Le jeune homme haussa les épaules.

— Il serait, en effet, plus miséricordieux de m’achever !… Reutler, mon cher aîné, quelle morale que la vôtre ! Vous m’aimez beaucoup trop. Dispensez-moi de vos pitiés, je vous prie. Vous tenez au rôle sympathique, gardez-le mais ne m’agacez pas de vos petits soins… ou je vous flanque des gifles.

— Est-ce que nous n’allons plus nous tutoyer, mon Éric… Je crois, franchement, que je préférerais les gifles. Regarde-moi un peu en face. Tiens, ici, on est hors du fourré, on a une si belle étendue de ciel. Moi, je respire comme sur une barque en plein océan. Je n’ai plus ni secret ni frisson d’épouvante… Il n’existe plus rien de mon passé louche et de mes terreurs mystérieuses.

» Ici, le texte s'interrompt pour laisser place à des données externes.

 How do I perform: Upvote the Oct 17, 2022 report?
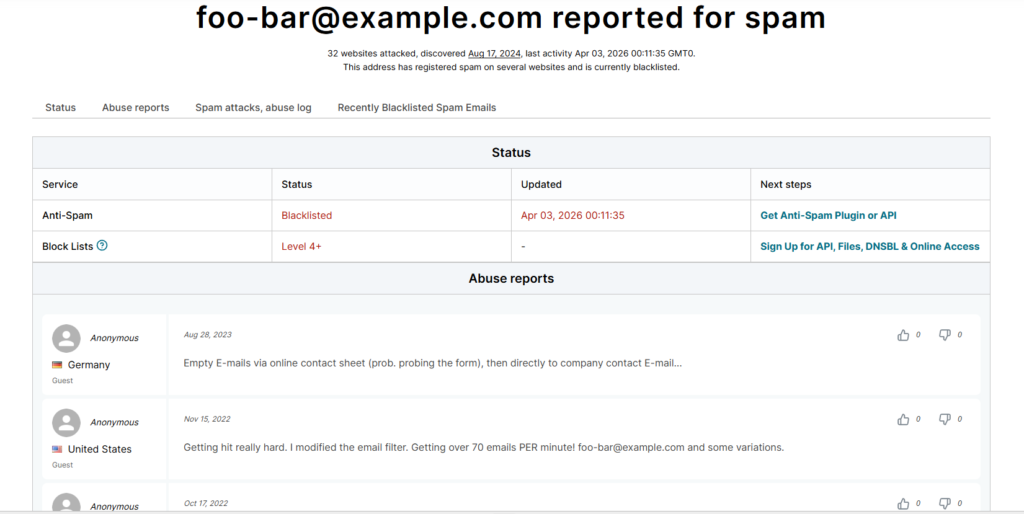903,503
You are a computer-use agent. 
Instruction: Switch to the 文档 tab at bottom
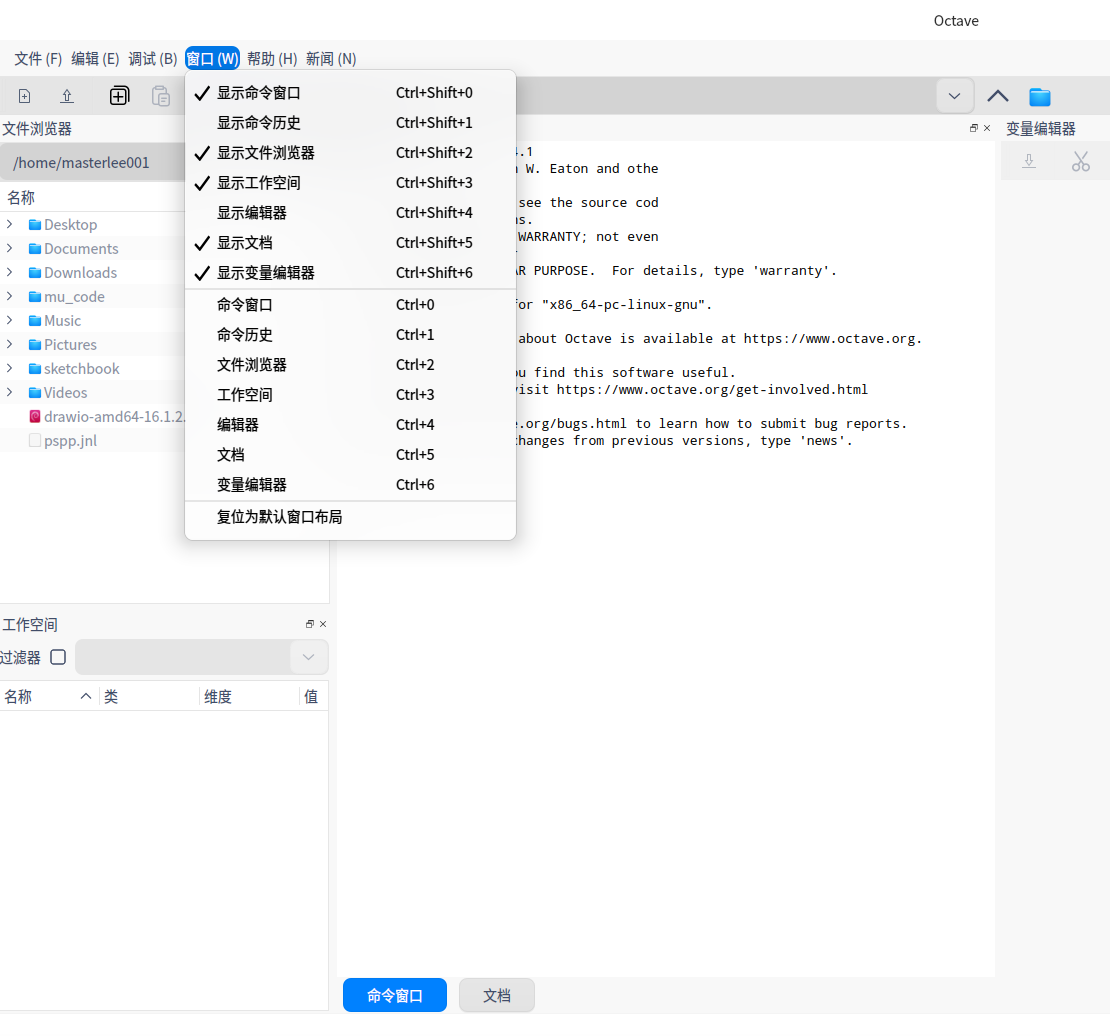(496, 995)
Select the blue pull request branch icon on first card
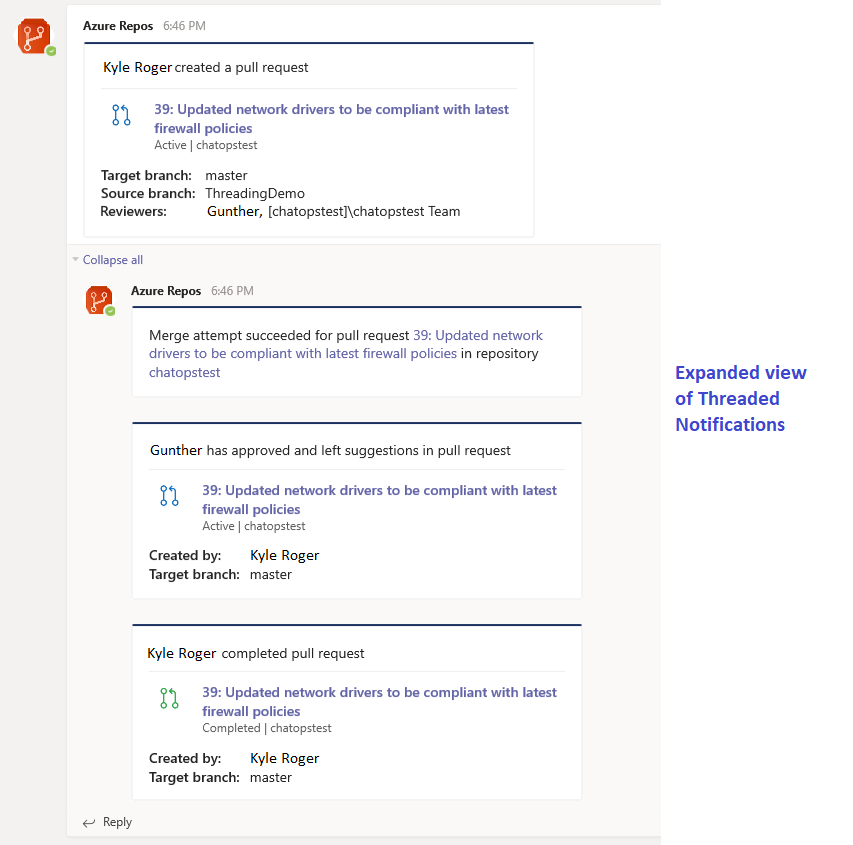The height and width of the screenshot is (845, 853). (121, 114)
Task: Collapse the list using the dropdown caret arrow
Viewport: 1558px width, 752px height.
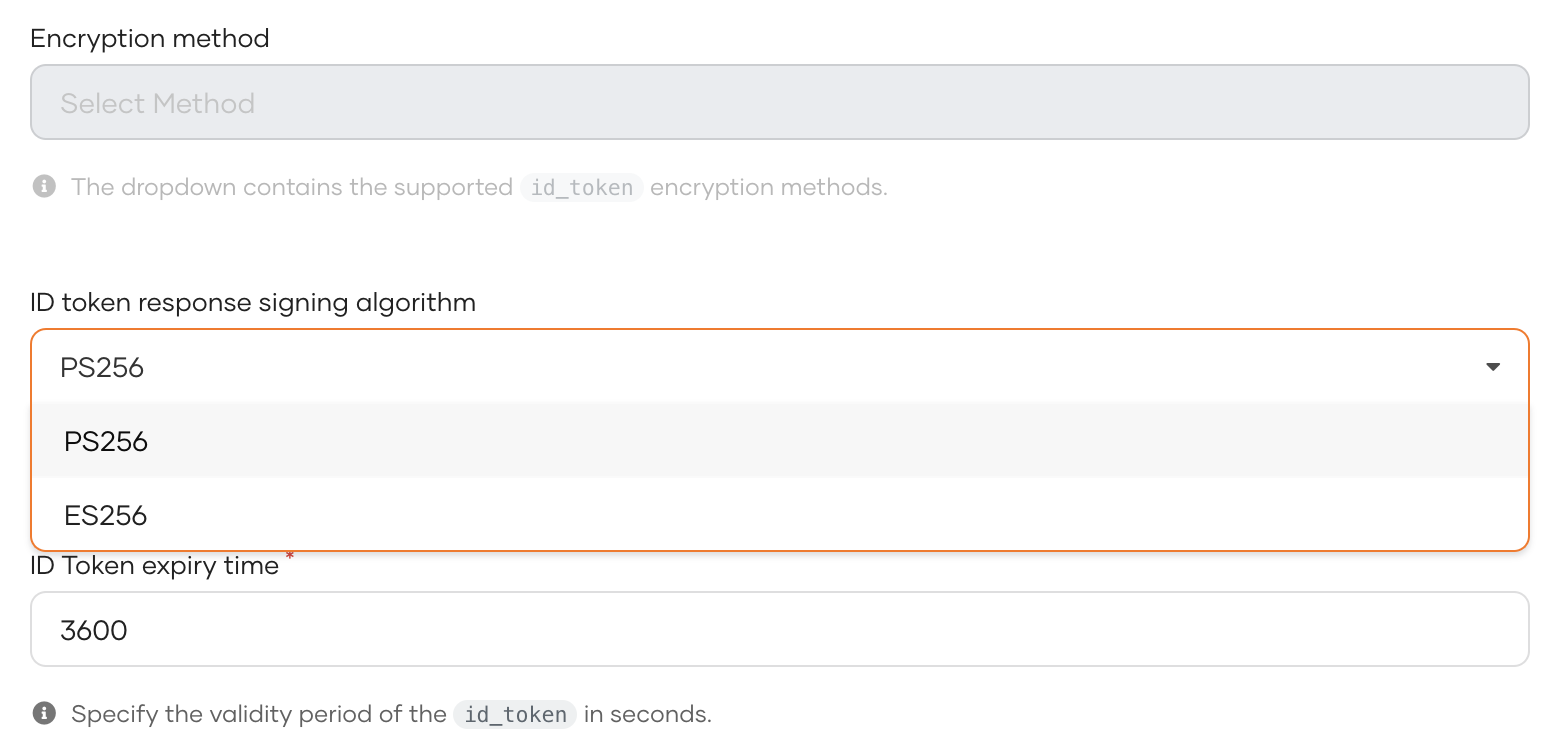Action: point(1493,367)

Mon cœur est libre… Je veux que tu sois heureux ! Nous rentrerons dès demain dans les villes, nous irons où tu voudras, nous serons français, prussiens, byzantins… même amoureux de toutes les femmes. La campagne ne nous est pas douce, sauvons-nous. Je médite la gloire… un joujou que je vais t’installer là-bas à Paris et pas banal, pas celui qu’on achète, je te forcerai bien à t’intéresser à quelque chose. Réponds… Je t’aime. Est-ce que ce mot ne promet pas l’empire… sur les terres de Rocheuse comme dans les rues de Byzance ? Donne-moi tes ordres !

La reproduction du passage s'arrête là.